Sejak awal tahun 2020, pandemi covid-19 telah masuk ke Indonesia. Dalam waktu yang relative singkat, jumlah kasus positif covid di Indonesia berkembang begitu pesat. Bahkan, di bulan Agustus ini sudah mencapai ratusan ribu. Hingga saat ini, rata-rata kasus positif baru per harinya mencapai diatas seribu kasus. Beberapa kali sempat diatas 2000 kasus. Dampak dari pandemi ini, tidak hanya mengancam nyawa, tapi juga merusak perekonomian. Banyak negara sudah masuk ke dalam jurang resesi. Di Indonesia sendiri, pertumbuhan ekonomi di kuartal kedua kemarin, telah terkontraksi minus 5,32 persen. Jika kuartal ketika terus minus, maka Indonesia akan menyusul negara lain masuk ke jurang resesi.

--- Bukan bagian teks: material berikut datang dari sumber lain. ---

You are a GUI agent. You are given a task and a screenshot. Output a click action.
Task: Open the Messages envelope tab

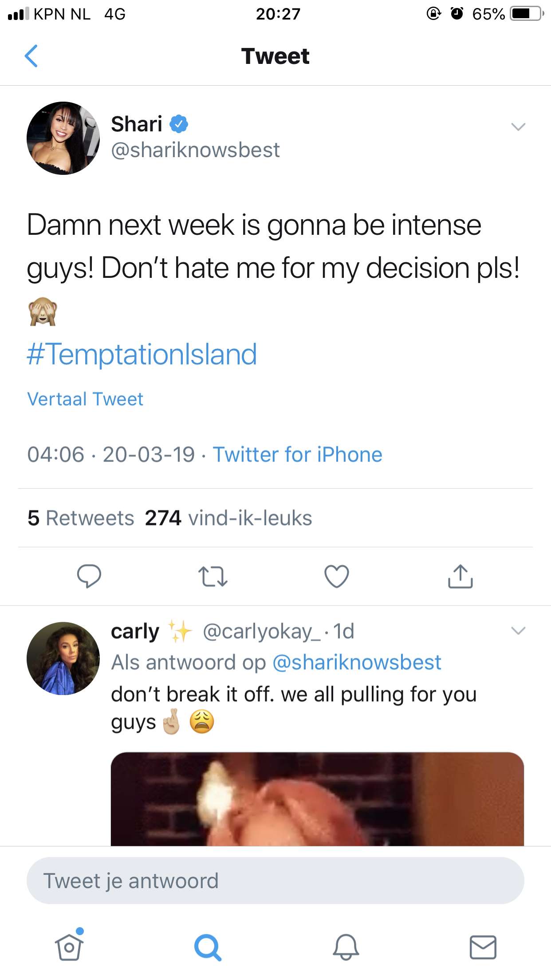(483, 947)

Karena itulah, wacana pelonggaran pembatasan sosial berskala besar (PSBB) mulai bergema dalam beberapa bulan terakhir. Negeri ini tidak mau perekonomiannya terus terpuruk. Namun disisi lain, juga tidak mau angka penyebaran covid terus bertambah. Keduanya harus berjalan beriringan satu dengan yang lain. Keduanya harus saling sinergi. Dari masyarakat paling bawah, pengusaha, politisi, hingga presiden harus mempunyai komitmen yang sama dalam mengedepankan protokol kesehatan.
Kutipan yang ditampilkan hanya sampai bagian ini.